I’ve already been evaluated for infertility and I have some pretty serious fertility issues. I would need to spend a great deal of money on treatments even if I wished to have children, which I don’t.

I have tried everything I can think of as a remedy. Apart from every drug possible prescribed by doctors, I’ve also tried: Aromatherapy. Tea. Heating pads. Massages. Over-the-counter stuff like tylenol and ibuprofen. Changing my diet. Avoiding alcohol, caffeine, sugar. The list goes on and on. I’ve tried everything I could find to try.

I did try birth control after the surgery. It didn’t help, at all.

Considering I’ve been in excruciating pain for 12 years and do not want children, I don’t consider a hysterectomy ‘extreme’ at this point. I want to have a life and stop being in near constant pain. How many more doctors should I see? How many more years should I wait? I’ve already sought the advice of at least a dozen doctors of varying qualifications. One endocrinologist, which is the only one available to me. At least half a dozen various OBGYN qualified doctors, midwives, and nurses. At least four or five regular physicians. Various other specialists. I’ve seen chiropractors and holistic doctors, and been to three different hospitals. I’ve had two surgeries, and they refuse to do further laparoscopies because of the risk of adhesions.

I’d like to have a life while I’m still young enough to enjoy it. :frowning:

I appreciate the attempt to offer some help, it’s just very frustrating to keep stressing (like I frequently have to do in everyday life when explaining to people what’s going on) that I can’t even think of anything else to try any more, and that I’ve exhausted every option I can really think of, beyond going through some massively complicated travel options or searching abroad.

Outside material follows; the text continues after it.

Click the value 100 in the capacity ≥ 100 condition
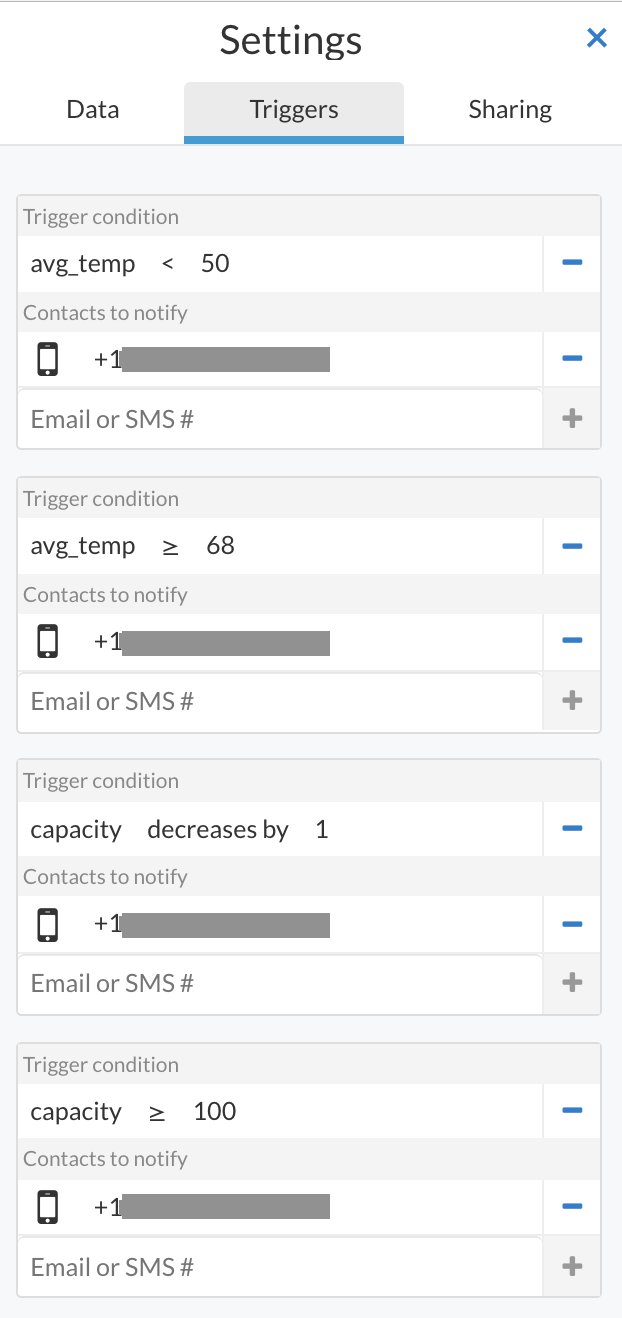The image size is (622, 1318). (x=214, y=1111)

My point of view at this time is that obviously there are problems with my insides, and I have been suffering for over a decade. Nothing has worked or helped for anything longer than very temporary relief. The reasons that they give me for outright denying even considering a surgical removal possibility are unfair to me as a person and completely inconsiderate of my well-being in general.

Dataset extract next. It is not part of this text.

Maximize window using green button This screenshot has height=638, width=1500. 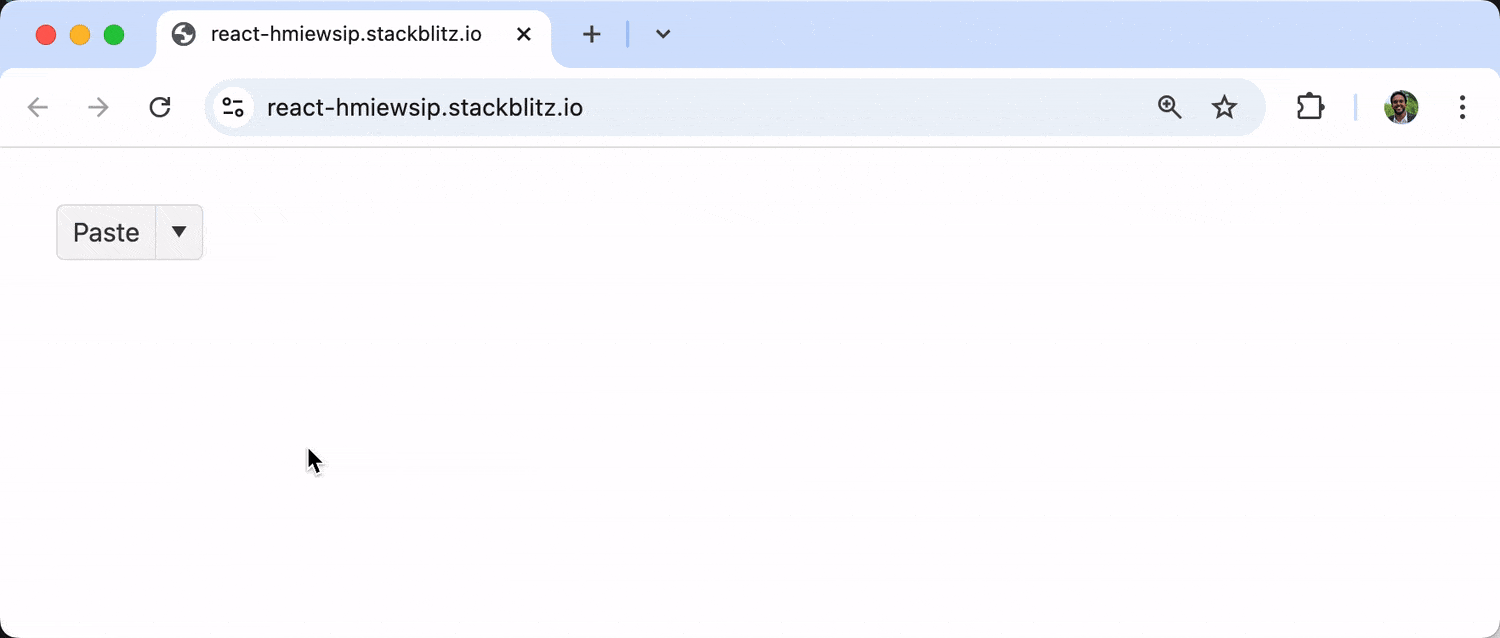(x=114, y=35)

Obviously, even a hysterectomy is not a simple thing. I would go through menopause early and face some serious hormonal changes. But I would not be in constant pain. Half my doctors refuse to even believe I experience pain at all. It’s hard to get any treatment at all when they won’t believe you’re in pain.

IANAD/OBGYN Do you have access to a psychologist - not for your unwillingness to bear children, you heathen, you - but for the emotional anguish you face as listed here. This is not just a medical issue anymore, it’s affecting your life in many ways (“I am less than”), not only your own preferences are against children but you have a family history that would make it a frightening and potentially life threatening issue even if you didn’t have fertility issues.

I believe it’s possible for hysterectomy to be recommended on psychological grounds as well as medical. Hopefully a professional will be along to confirm / clarify the process.

As someone who went through years of daily migraines before someone other than my doctors suggested an eye test, and years of constant pain before getting on Depo (which, luckily, will keep my symptoms mostly in check till menopause), you have endless hugs and sympathy from me.

I’m really sorry you have to go through all of this. It just breaks my heart to see that you are in so much pain and the people who can help you keep turning you away :frowning: My cousin had endometiriosis and I know it’s horribly painful…and keeps coming back.

Hopefully after you gained all that weight they didn’t tell you your problems were just “you’re fat”…did they? That would have been the icing on the cake!